Researchers here provide evidence from human blood samples that supports a role for vascular inflammation in age-related neurodegeneration. It is becoming clear that a great deal of tissue-specific information can be harvested from extracellular vesicles present in the bloodstream, if their contents were only better mapped and understood. The research community is still quite early in the process of establishing the necessary knowledge, but proof of concept demonstrations such as the study noted here are now emerging on a regular basis.
Cerebrovascular disease and the associated blood-brain barrier (BBB) dysfunction are intimately associated with immune activation and among the most common age-associated, inflammation-mediated, degenerative brain changes. Vascular pathways are emerging as an important contributor to neurodegenerative disorders. Importantly, immuno-vascular dysregulation can cause pathology in early disease states, prior to frank brain degeneration and clinical manifestations such as mild cognitive impairment. More recently, molecular pathways are emerging to suggest a feed-forward degenerative-inflammatory phenomenon between endothelial cells, innate immune activation, and degenerative myelin debris. Therefore, identification of molecular biomarkers of immuno-vascular disease in preclinical states has important therapeutic implications for extension of health span, treatment of vascular cognitive impairment.
We test the hypothesis that endothelial cells adopt an inflammatory phenotype in functionally intact aged human subjects with radiographic evidence of white matter hyperintensity (WMH) suggestive of small cerebrovascular disease.
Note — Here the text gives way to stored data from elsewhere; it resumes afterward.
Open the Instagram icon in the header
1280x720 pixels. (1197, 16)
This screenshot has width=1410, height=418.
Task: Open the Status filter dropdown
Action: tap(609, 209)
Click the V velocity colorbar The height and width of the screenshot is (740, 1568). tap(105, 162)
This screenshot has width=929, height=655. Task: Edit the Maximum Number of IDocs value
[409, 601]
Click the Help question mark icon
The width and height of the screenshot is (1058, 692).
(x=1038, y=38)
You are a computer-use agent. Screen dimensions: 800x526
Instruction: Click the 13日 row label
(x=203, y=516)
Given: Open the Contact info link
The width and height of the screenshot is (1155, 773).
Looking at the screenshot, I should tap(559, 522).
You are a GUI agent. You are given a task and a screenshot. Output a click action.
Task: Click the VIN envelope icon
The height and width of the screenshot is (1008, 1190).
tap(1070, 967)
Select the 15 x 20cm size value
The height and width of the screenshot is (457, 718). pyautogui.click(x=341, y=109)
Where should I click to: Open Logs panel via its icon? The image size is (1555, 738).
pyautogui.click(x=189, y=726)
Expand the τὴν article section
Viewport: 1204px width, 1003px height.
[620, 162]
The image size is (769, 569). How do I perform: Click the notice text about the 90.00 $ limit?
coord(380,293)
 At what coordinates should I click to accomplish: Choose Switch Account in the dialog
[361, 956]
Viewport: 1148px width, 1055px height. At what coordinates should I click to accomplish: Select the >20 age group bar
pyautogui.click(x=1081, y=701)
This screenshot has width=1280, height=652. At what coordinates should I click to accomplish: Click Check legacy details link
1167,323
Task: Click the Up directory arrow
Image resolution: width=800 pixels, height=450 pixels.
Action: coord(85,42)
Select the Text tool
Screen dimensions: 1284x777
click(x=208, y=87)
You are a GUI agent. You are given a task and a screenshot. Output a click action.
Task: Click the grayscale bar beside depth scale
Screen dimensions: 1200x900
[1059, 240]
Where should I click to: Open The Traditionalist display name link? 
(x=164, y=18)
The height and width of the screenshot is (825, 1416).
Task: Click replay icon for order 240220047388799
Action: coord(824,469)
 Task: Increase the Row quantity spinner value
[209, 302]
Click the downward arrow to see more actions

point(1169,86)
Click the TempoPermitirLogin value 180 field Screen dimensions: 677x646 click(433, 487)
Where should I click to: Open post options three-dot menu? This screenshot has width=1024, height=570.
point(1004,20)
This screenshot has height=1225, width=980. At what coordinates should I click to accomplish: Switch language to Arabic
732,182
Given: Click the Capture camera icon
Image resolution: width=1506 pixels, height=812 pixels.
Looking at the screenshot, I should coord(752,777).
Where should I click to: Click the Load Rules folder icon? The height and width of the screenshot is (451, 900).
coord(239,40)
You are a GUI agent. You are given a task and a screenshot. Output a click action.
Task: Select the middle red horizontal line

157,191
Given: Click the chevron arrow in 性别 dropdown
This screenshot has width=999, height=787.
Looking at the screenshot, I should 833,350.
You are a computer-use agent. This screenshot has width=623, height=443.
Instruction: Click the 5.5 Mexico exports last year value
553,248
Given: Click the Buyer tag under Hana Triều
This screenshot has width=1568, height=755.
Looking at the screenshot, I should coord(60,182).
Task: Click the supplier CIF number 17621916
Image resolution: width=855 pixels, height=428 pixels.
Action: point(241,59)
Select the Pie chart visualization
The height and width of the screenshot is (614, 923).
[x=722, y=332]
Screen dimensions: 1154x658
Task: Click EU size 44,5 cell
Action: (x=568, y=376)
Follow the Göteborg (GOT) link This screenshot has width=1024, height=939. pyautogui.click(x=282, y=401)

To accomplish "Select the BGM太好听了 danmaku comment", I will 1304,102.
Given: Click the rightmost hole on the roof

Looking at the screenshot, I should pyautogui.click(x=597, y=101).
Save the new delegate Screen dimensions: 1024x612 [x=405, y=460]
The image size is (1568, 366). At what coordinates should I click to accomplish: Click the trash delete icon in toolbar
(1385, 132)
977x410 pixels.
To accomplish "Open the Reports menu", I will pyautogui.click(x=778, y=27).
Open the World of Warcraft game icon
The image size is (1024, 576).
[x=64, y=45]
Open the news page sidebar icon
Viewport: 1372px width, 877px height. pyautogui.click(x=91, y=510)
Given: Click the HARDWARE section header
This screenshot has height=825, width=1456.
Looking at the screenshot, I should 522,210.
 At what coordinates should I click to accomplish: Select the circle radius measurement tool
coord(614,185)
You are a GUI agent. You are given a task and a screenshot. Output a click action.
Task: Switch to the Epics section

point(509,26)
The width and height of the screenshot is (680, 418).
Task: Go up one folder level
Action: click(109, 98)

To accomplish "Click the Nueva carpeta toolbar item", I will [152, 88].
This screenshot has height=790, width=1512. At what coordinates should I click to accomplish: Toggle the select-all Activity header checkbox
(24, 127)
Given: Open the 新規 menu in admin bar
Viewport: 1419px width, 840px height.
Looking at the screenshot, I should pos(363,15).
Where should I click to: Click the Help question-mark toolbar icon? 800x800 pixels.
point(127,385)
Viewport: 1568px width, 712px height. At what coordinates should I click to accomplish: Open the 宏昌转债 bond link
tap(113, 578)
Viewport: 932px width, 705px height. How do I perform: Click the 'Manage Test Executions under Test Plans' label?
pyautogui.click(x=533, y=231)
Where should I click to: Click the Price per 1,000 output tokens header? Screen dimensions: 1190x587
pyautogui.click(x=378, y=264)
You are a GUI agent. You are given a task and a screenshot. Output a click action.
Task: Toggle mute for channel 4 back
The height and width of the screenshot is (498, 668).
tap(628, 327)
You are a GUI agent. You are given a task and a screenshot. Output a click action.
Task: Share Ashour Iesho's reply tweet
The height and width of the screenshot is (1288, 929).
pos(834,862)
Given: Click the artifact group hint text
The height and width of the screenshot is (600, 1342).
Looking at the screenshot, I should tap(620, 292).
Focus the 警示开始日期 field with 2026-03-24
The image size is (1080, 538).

Components of all three complement effector pathways and regulatory proteins were quantified in extracts of plasma endothelial-derived exosomes (EDE) of 11 subjects (age 70-82) with and 15 without evidence of WMH on MRI. Group differences and associations with plasma markers of immune activation (IL6, ICAM1), cognition, and neuroimaging were calculated via regression modelling.
EDE complement factors within the alternative and classical pathways were found to be higher and regulatory proteins lower in subjects with WMH. EDE levels of some complement components demonstrated significant associations with cognitive slowing and elevated systolic blood pressure. The inhibitor of the membrane attack complex, CD46, showed a significant positive association with cerebral grey matter volume. Plasma inflammatory markers, IL6 and ICAM1, were positively associated with EDE levels of several complement components.
These findings provide the first in vivo evidence of the association of endothelial cell inflammation with white matter disease, age-associated cognitive changes, and brain degeneration in functionally normal older individuals. Future endothelial biomarker development may permit recognition of early or preclinical stages of vascular contributions to cognitive impairment and dementia.